Opinión
Jian Seng
Por Espido Freire
Para que una obra de teatro produzca la brusca comprensión de emociones que conlleva la catarsis son necesarios buenos actores, un buen texto y un público capaz de manejarse con la ficción. No esperaba yo tanto cuando ayer acudí a ver la obra Carnaval, en el Teatro de Bellas Artes de Madrid, aunque me constaba que los actores, la directora y el autor de la obra no eran nada ordinario.
Mi reserva tenía que ver con lo inusual que resulta el que una historia policíaca, trepidante en algunas ocasiones, mantenga el nivel de tensión suficiente como para olvidarnos de que vemos y concentrarnos en que sentimos. Malacostumbrados a mil tramas televisivas, bien educados en prever el siguiente paso, ¿cómo sería esa reacción en el teatro?
Fue, ante todo, unánime.

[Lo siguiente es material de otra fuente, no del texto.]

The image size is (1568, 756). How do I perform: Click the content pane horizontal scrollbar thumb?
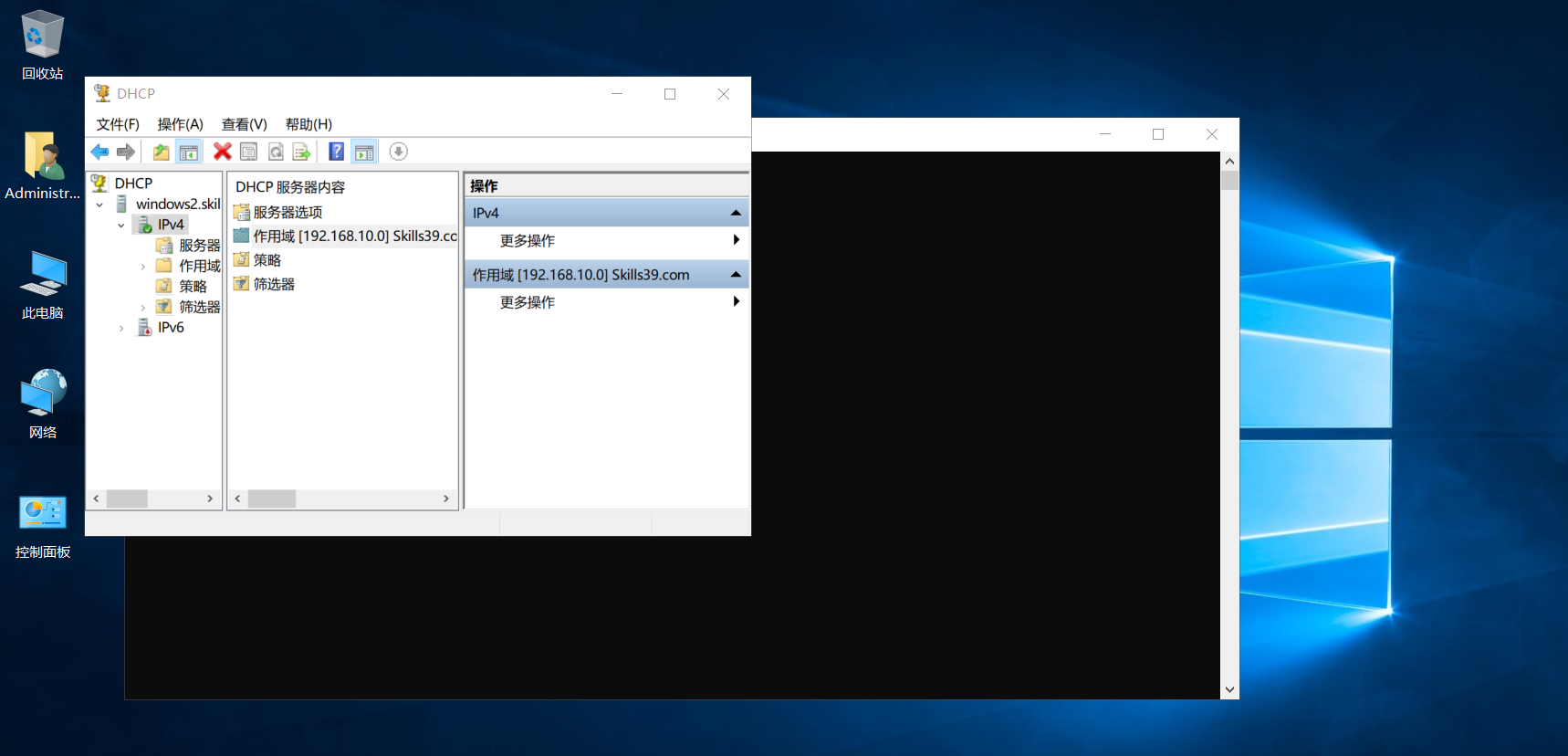point(272,499)
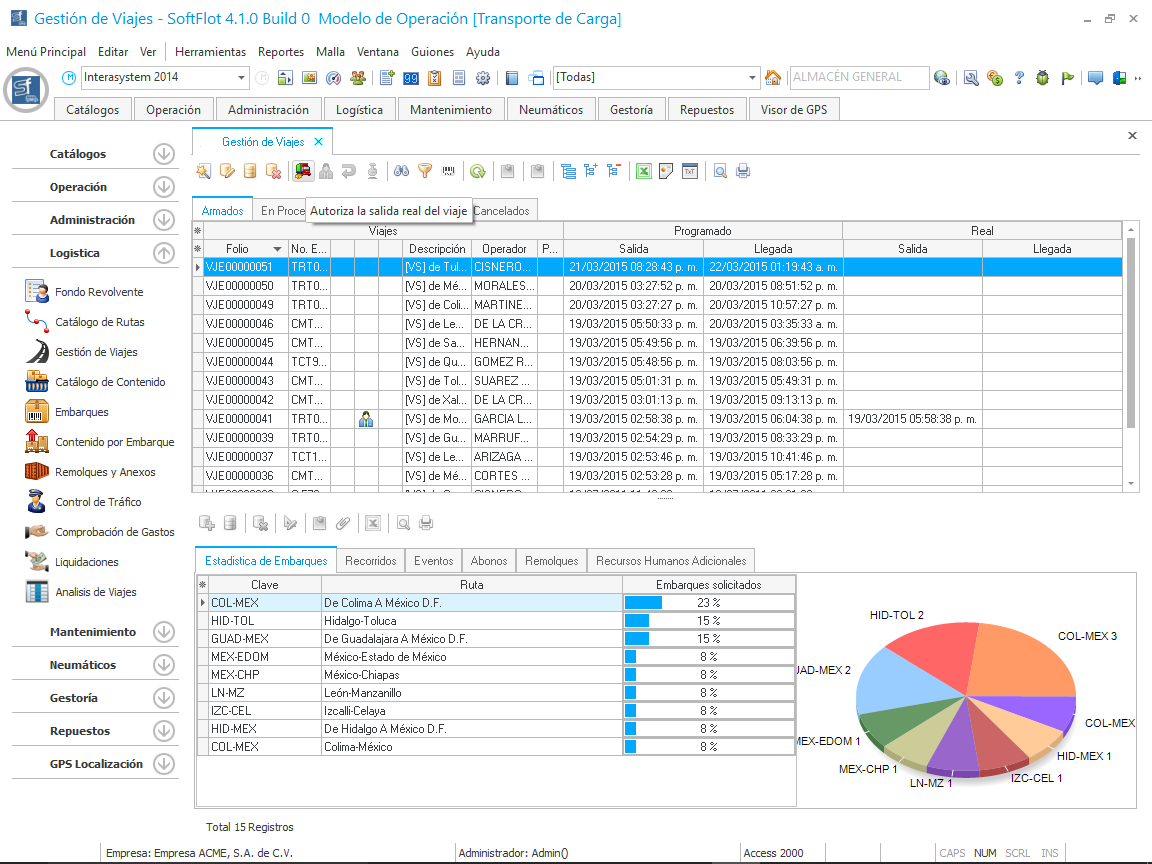
Task: Open Control de Tráfico in the sidebar
Action: pyautogui.click(x=98, y=502)
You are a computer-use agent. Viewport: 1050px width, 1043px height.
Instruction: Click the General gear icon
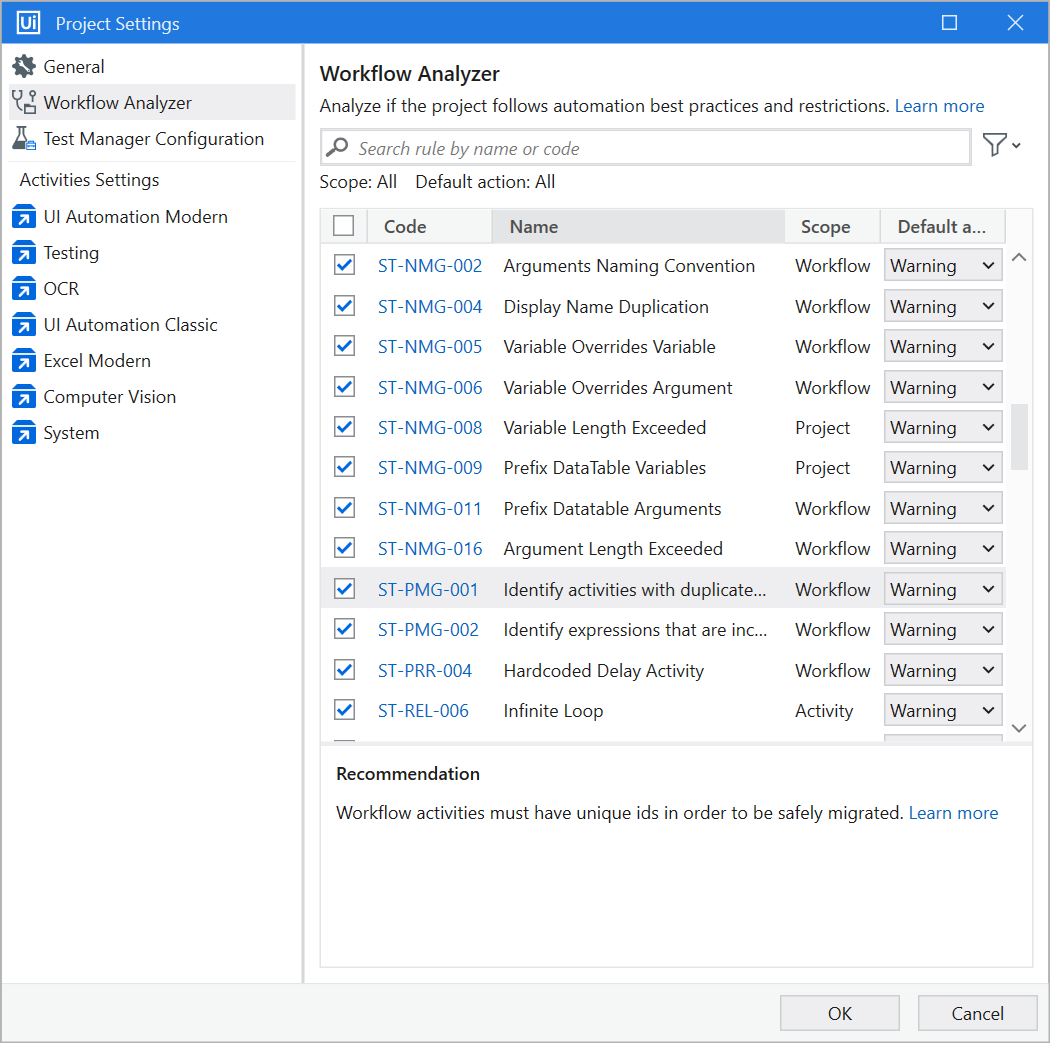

Era cierto, la obra se aleja ampliamente de lo ordinario. No resulta común el valor con el que se abordan temas terribles que tratamos con las puntas de los dedos y los pensamientos en los últimos tiempos. Cuando un escritor habla con naturalidad del terrorismo, los islamistas, las sectas y el maltrato a niños, y sobre un escenario los actores lo dicen con tanto oficio que descubren al espectador cómo se escandaliza, y por lo tanto, lo profundo que esos temas se ocultan, se produce algo fascinante.
El teatro, como el barco fantasma Jian Seng, oculta el conocimiento bajo el misterio y la atracción. El Jian Seng apareció hace un par de años en las costas australianas perdido, a la deriva, con huellas que nada decían de su origen. Despertaba el mismo miedo que otros barcos fantasmas muy antiguos. Otro fantasma, el de la niñita Mari Luz, sobrevolaba ayer el teatro. Ayer Carnaval dijo para mí lo que casi nadie se atreve a explicar en un entorno de no ficción: que el juego de las verdades y las mentiras resulta infinito, que el número de locos supera al de cuerdos, que ni madres, ni niños, ni vida privada, ni las relaciones merecen ya el menor respeto, que el dolor puede compartirse, y que es misión del arte recordarlo.